Una marea de gente de rojo y blanco se agolpaba contra la valla metálica. La locura se apoderaba de ellos cada vez que aparecía un jugador que, invariablemente, les ignoraba y se montaba a continuación en un cochazo de un precio seguramente obsceno.
«¡Cásate conmigo, Dustin!».
«¡Oye, Youk! ¿Me firmas un autógrafo?».
«¡Josh! ¡Quiero un hijo tuyo!».
Rosie se abrió paso con dificultad entre el gentío hasta que consiguió llegar a la primera fila. Un par de tipos empezaron a protestar pero cuando miraron hacia arriba y vieron la envergadura de Rosie se lo pensaron mejor y decidieron cerrar la boca. En ese instante, Manny Ramirez apareció de repente en el aparcamiento. Sonrió e hizo un amago de batear en el aire que las cámaras captaron al instante. Rosie emitió un chillido típico de adolescentes en un concierto de rock.
Manny se giró, buscando de donde venía aquel grito, y como era de esperar reparó en Rosie, que sobresalía entre la multitud. Estoy seguro de haberle oído soltar una exclamación de admiración, a pesar de la algarabía que se había montado.
Luego se acercó a la verja. Rosie había sacado la mano con cierta dificultad a través de ella; Manny la agarró y le dio un apretón con una sonrisa. La jefa Rosella Morelli, la heroína de Mount Hope, se derritió de emoción. Acto seguido, Manny se dio la vuelta y se dirigió a un retocado Lincoln Continental de 1966. Se giró una vez más para admirar a Rosie, luego se montó en el coche y desapareció.
Rosie se quedó mirando cómo se iba hasta que las luces traseras del vehículo desaparecieron tras una esquina.
—Como le cuentes alguna vez a alguien… —amenazó.
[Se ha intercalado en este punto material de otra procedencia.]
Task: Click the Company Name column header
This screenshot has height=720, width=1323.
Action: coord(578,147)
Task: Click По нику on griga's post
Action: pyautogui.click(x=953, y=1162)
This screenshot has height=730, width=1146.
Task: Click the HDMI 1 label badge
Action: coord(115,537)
—¿Como cuente qué? —contesté.
Siguiendo a la multitud, nos encaminamos al Cask’n Flagon que estaba en la esquina de la calle Landsdowne y la avenida Brookline para tomarnos una pizza y una cerveza. Después nos dimos un paseo hasta el club Boston, a jugar un poco al billar. Al final de la noche nos tomamos una última cerveza en Bill’s Bar, un local que había a la vuelta de la esquina. Se había hecho demasiado tarde para coger el último tren a Providence, así que nos dirigimos a un garito after-hours que nos comentó el camarero. Según él, allí encontraríamos una buena oferta de cervezas Bud o Miller, y también un buen bourbon, Jim Beam o Rebel Yell, así como un elevado número de seguidores de los Sox eufóricos y borrachos. Tomamos el primer tren a las 6:10 de la mañana e intentamos dormir un poco durante el trayecto. El tren nos dejó en Providence hechos polvo pero contentos. Eran las 6:55. Buena hora para irse a dormir.
En el vestíbulo de la estación, una estatua del Señor Patata nos dio la bienvenida. Alguien había garabateado «Mierda de Yankees» con pintura roja en un costado de la estatua. Le di las gracias a Rosie por la invitación con un abrazo. Le pedí que se cuidara y salí dando tumbos de la estación. Anduve por la avenida Atwells hasta mi casa, me tomé un sorbo del antiácido para la úlcera, que me estaba matando, y me desplomé sobre el colchón.
Eran las doce del mediodía cuando conseguí llegar a la redacción. En cuanto entré, Lomax me agarró del brazo y me dijo:
—¡Mulligan! ¿Te has enterado de lo que le ha pasado a Gloria Costa?